Binga Island Palawan Philippine Fishing and Farming

After a powerful storm hit this coastal village several decades ago, residents scouring the beach found thousands of shells known as “binga” in the Calamianes Islands in northern Palawan. Because of this, the indigenous Tagbanua people who first inhabited this place decided to name their community “Binga”, after the shell. In 1920, Binga became a barrio of Taytay municipality. It was among the barangays that formed San Vicente when the latter became a municipality in 1972.

Binga Island

Binga island is located in the northernmost part of San Vicente. Six kilometers of barangay roads constructed by a former logging company traverse the settlement but most roads are in poor condition so boats are the main mode of transportation. It takes about 2 hours by boat to reach the Poblacion. Because of this, residents find it easier and more practical to trade with the nearby barangays of Taytay, such as Liminangcong and San Jose, than with the Poblacion. Fishing and farming are the principal sources of livelihood. Other means of employment are retail services and wage labor. Major crops produced are rice, coconut, cashew, and banana. Out of 120 boats used by fishermen, 94 are motorized, indicating a certain level of affluence.

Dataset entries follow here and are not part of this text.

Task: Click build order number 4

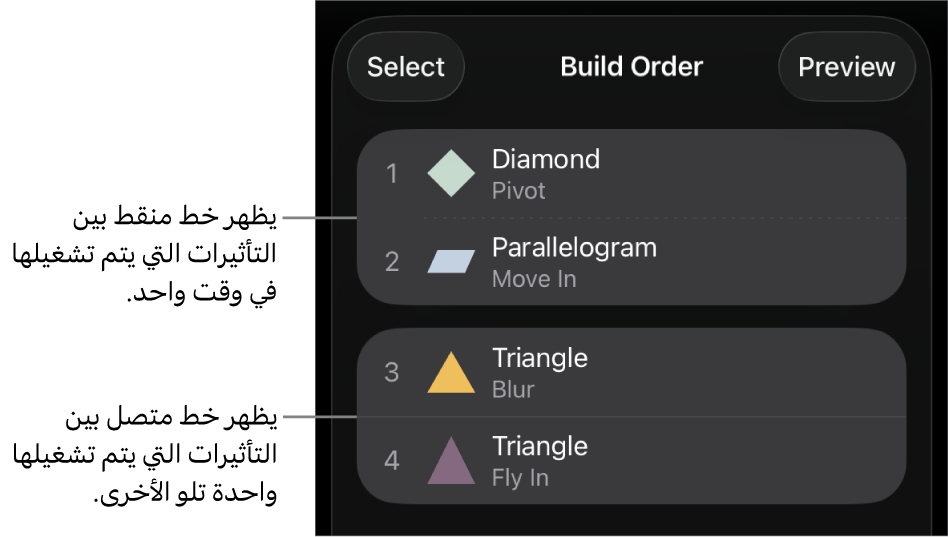Action: (392, 461)
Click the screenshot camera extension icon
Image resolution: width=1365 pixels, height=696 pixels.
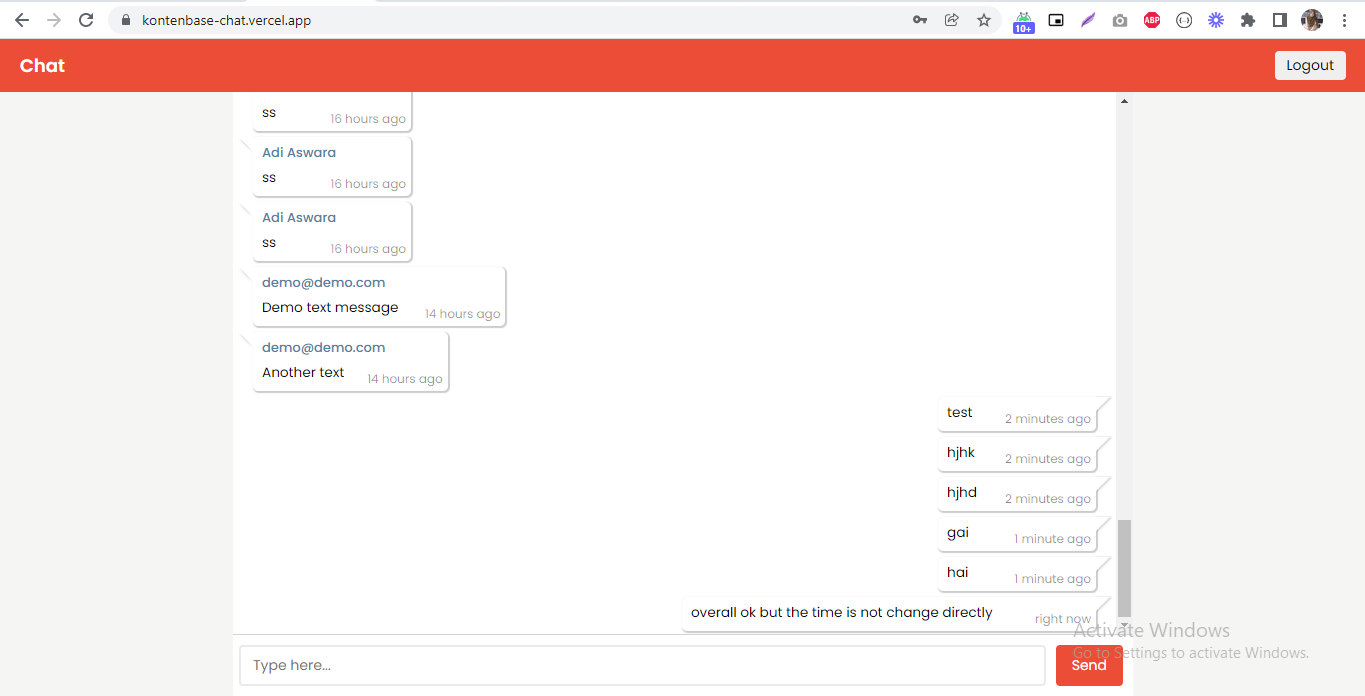1120,19
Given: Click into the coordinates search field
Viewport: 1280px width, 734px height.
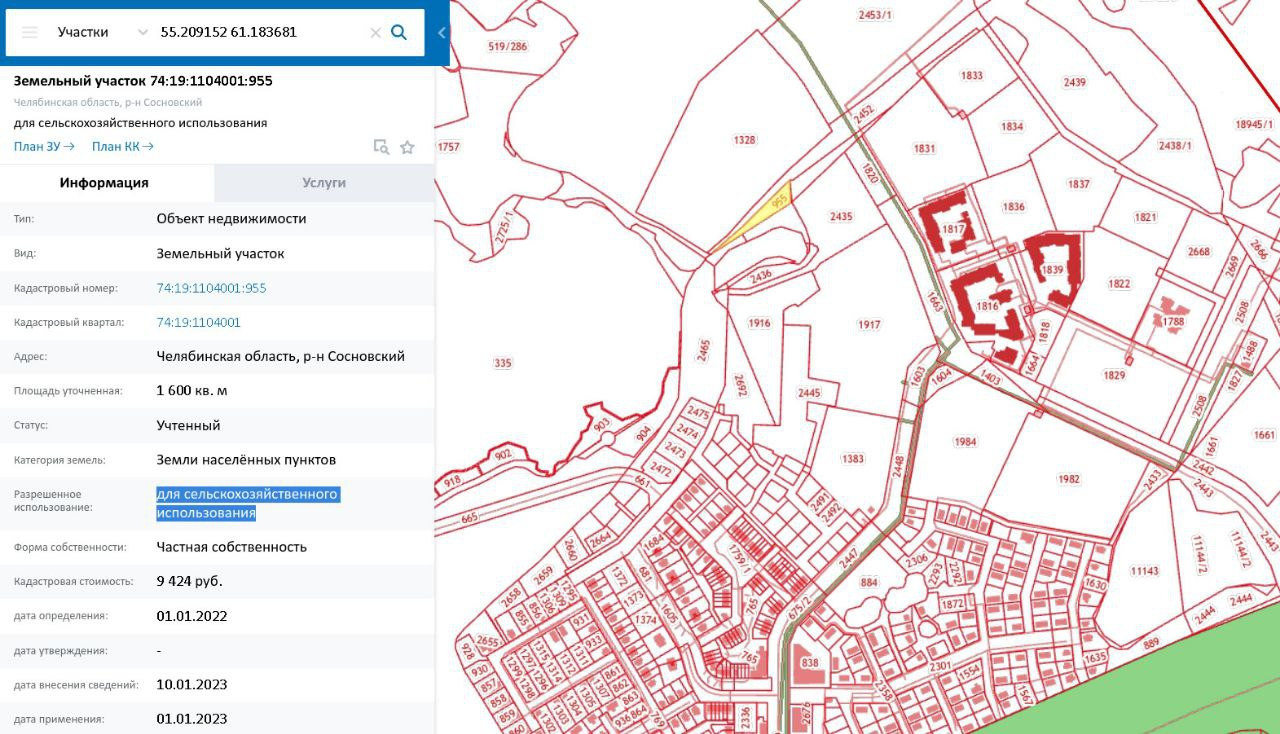Looking at the screenshot, I should (260, 32).
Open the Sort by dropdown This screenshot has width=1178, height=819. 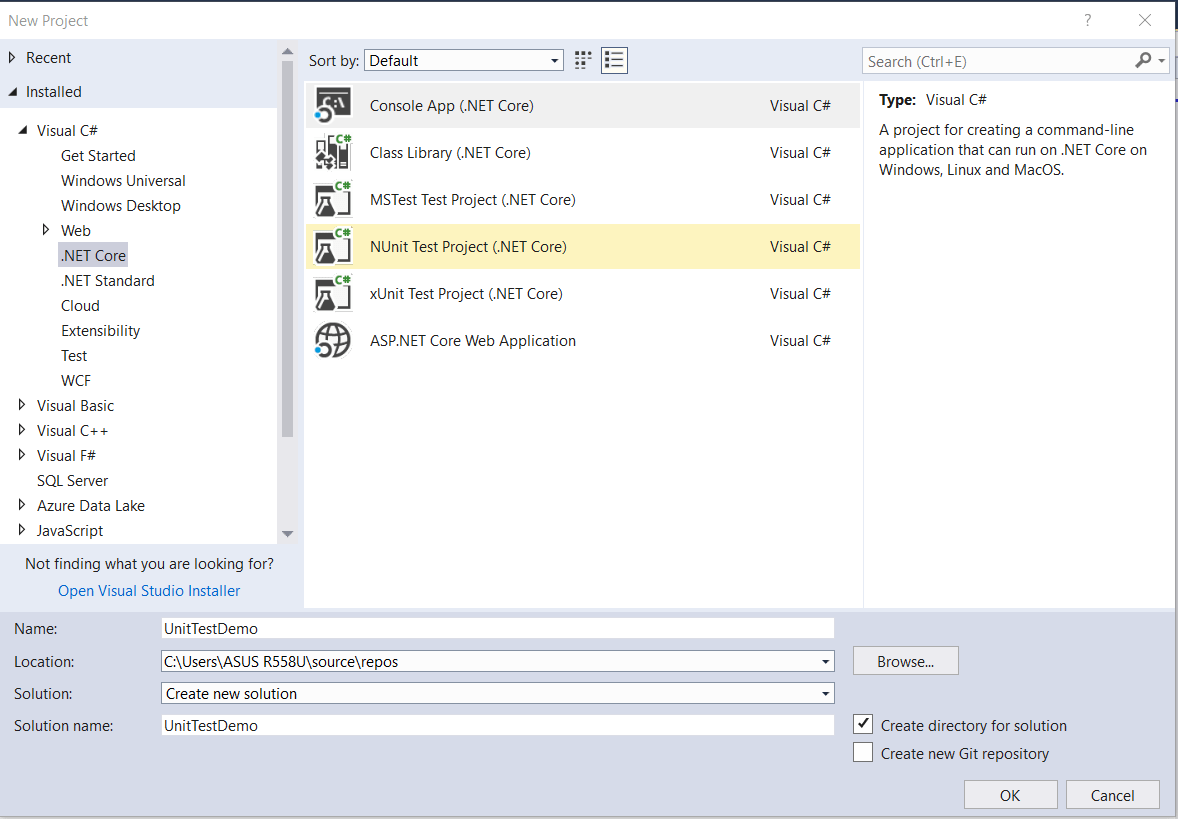point(556,60)
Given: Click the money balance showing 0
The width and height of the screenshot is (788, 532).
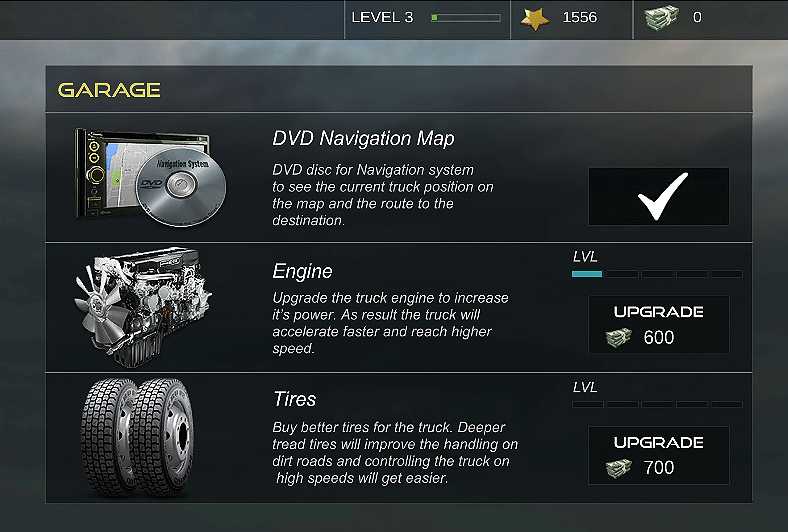Looking at the screenshot, I should point(697,18).
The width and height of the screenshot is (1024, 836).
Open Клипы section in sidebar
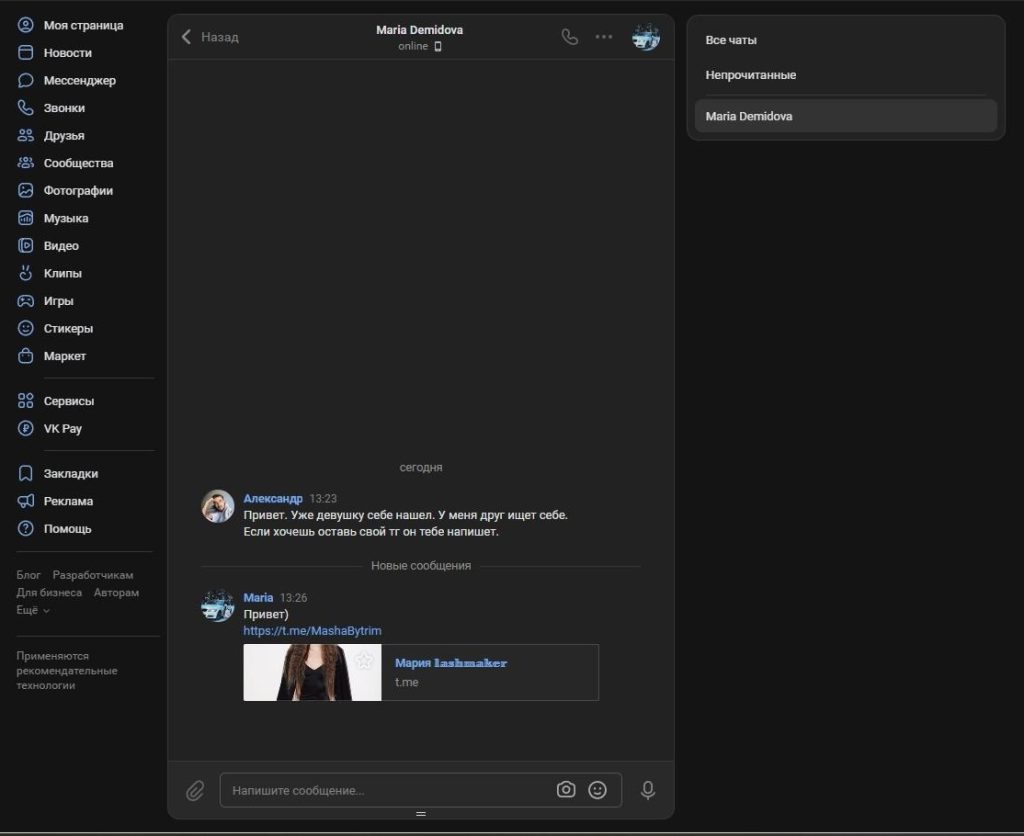(x=62, y=273)
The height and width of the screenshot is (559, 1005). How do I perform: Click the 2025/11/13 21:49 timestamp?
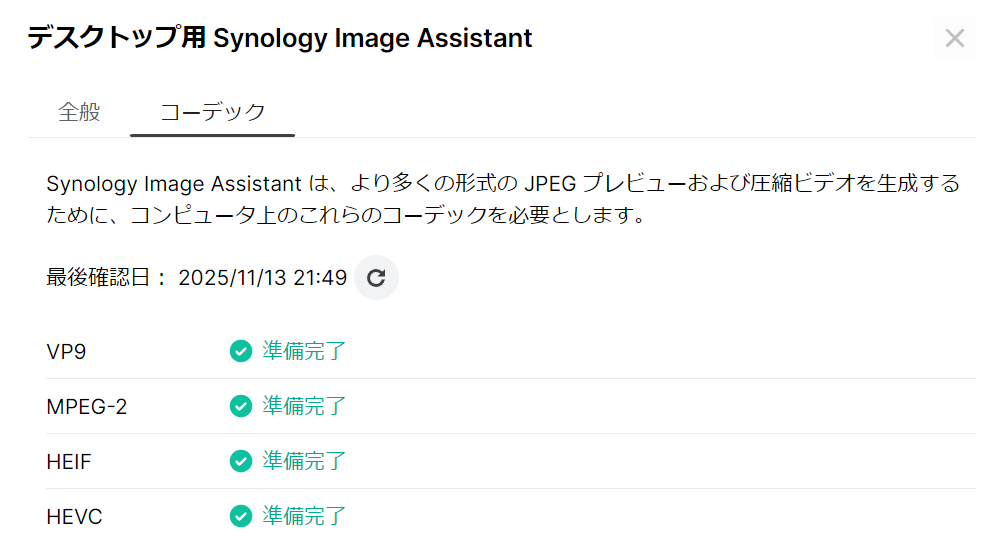[262, 278]
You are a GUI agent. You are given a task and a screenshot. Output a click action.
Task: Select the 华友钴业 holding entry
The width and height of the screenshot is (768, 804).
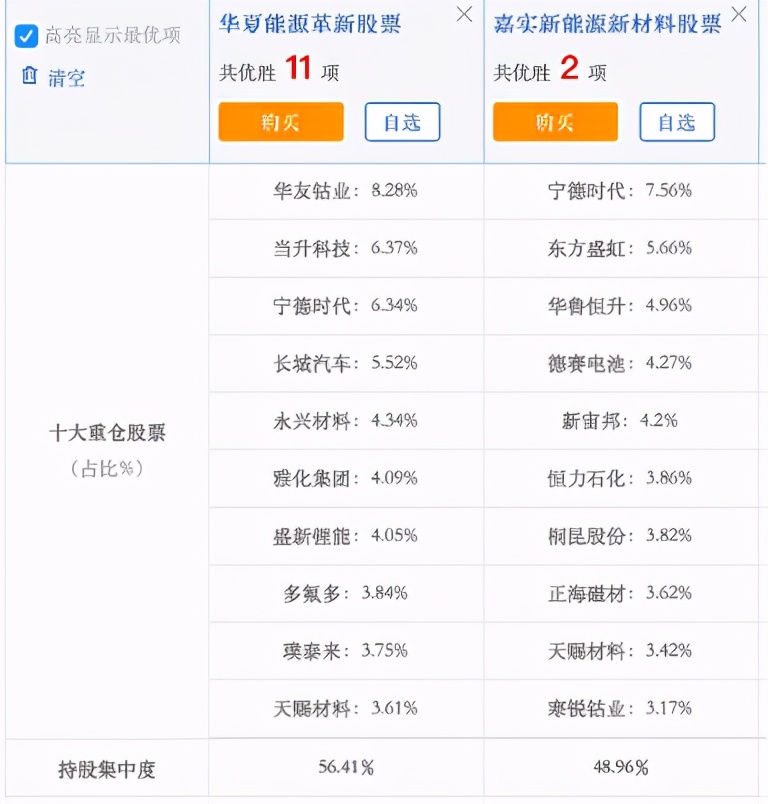[340, 191]
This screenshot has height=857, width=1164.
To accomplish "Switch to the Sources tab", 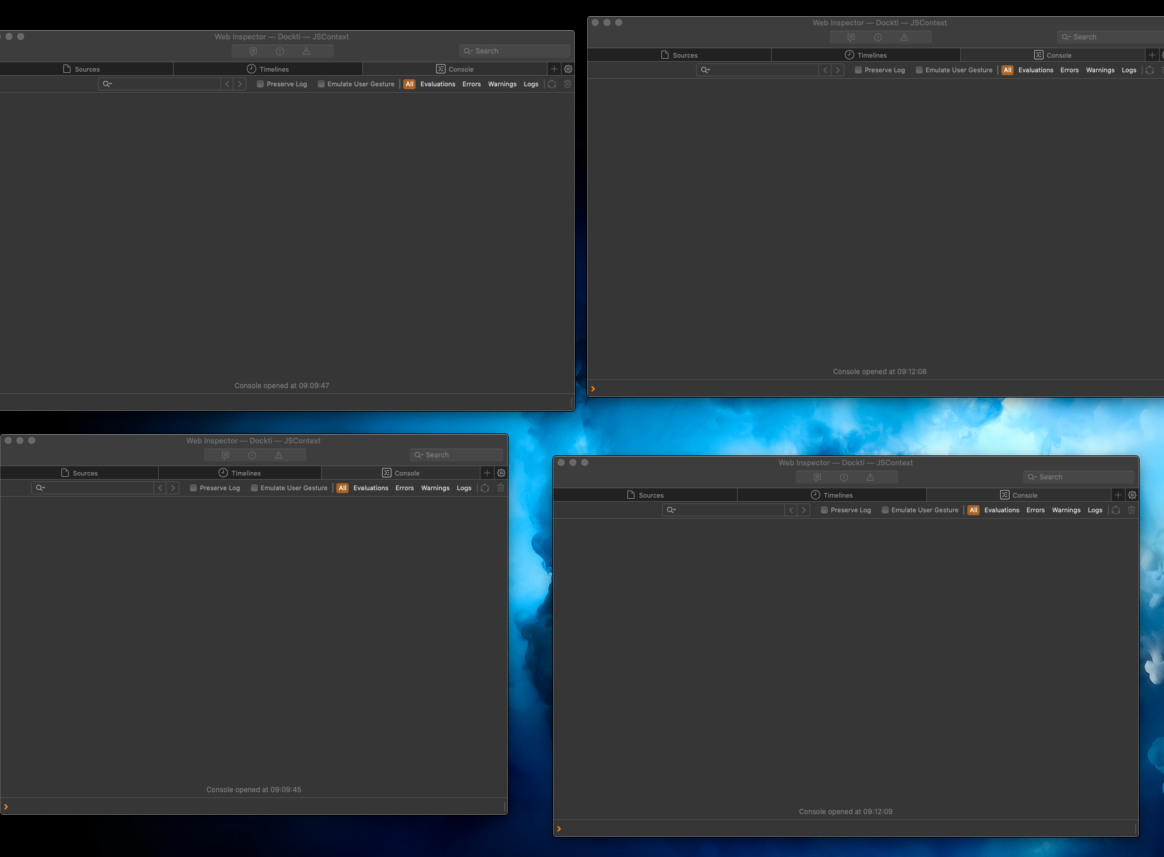I will click(x=84, y=69).
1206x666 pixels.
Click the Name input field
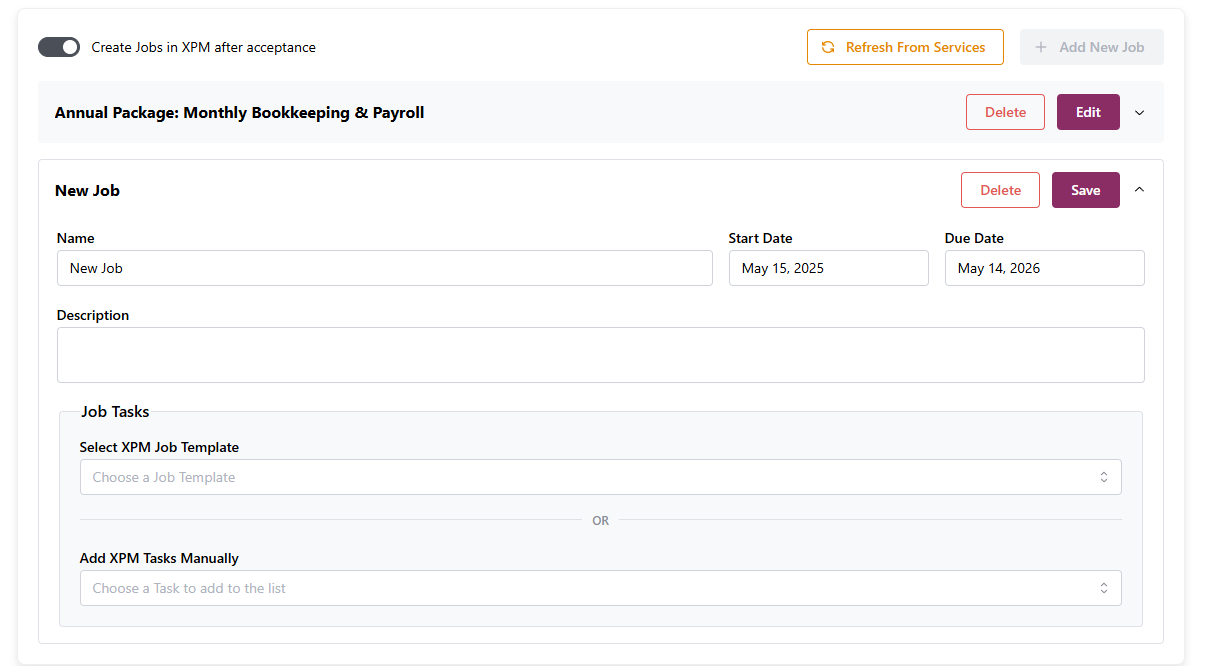(x=385, y=268)
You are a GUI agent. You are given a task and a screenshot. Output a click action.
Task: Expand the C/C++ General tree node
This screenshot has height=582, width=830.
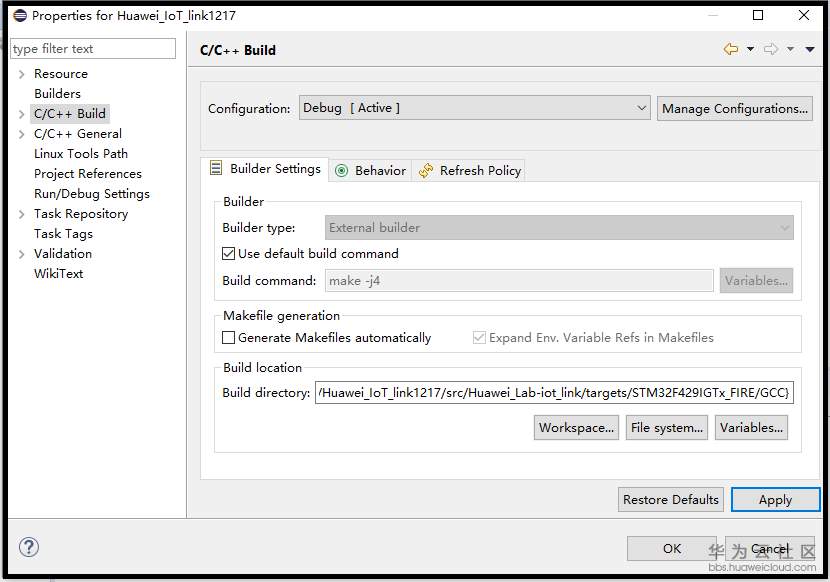22,134
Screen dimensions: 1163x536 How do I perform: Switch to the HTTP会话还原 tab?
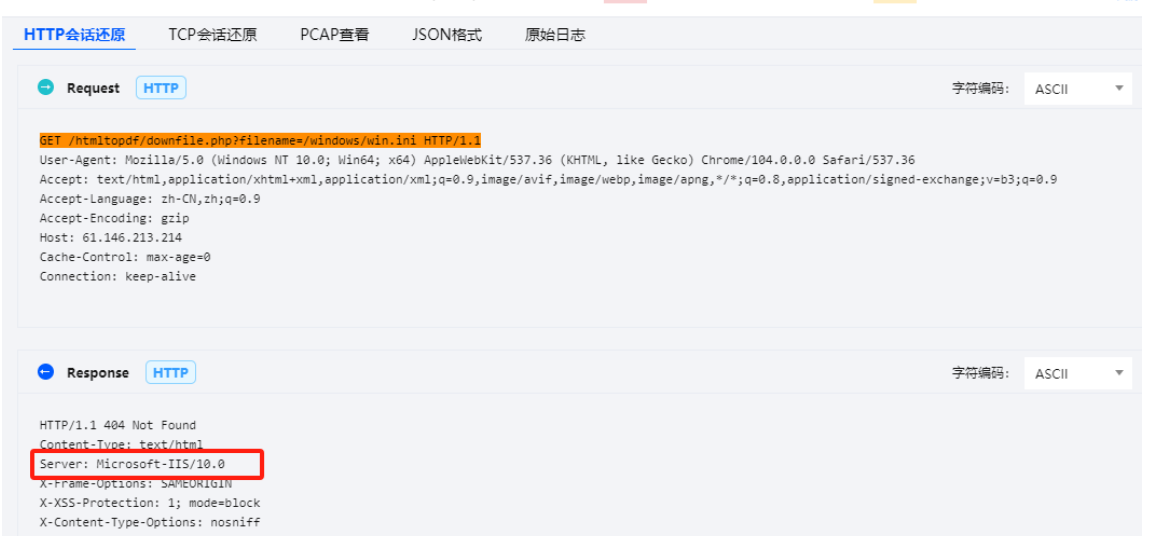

Binga, in the northernmost part of San Vicente, was named aftera shell.

Binga Island

SITIOS : Boding, Binga Proper, Gue, Malarim, Lincuan, Lumambong, Mamagang, Cauban, Newtio, Ipidal, Imuruan

POPULATION: 1,363 individuals in 336 households (1995 census)

LAND AREA: 1,387 hectares

LANGUAGES SPOKEN: Tagalog, Cebuano, Cuyunon, Ilonggo, Tagbanua, Agutaynon

MAJOR RELIGIONS: Roman Catholic, Protestant, Iglesia ni Cristo, Tagbanua

MOST COMMON ILLNESSES: Malaria, pulmonary diseases, diarrhea

SCHOOLS: 1 elementary school in Binga proper, 1 primary school in sitio Cauban

ORGANIZATIONS: Masigasig na Katutubong Samahan ng Binga, Boding Resource
Management Center, Boding Women’s Organization

HEALTH SERVICES: 1 barangay health center with nurse and health worker

WATER SOURCE: Level II communal faucet, dug wells, Jetmatic pumps, creeks

ELECTRICITY: In Binga proper, 20 households are serviced by a barangay-owned generating set, and some sitios are powered by privately-owned generating sets. All told, only 10% of barangay residents have
electricity, and 90% use kerosene lamps for light.

COMMUNICATION: More than 70% of households have portable radios. The barangay captain has one hand-held radio connected to the municipal frequency for monitoring purposes.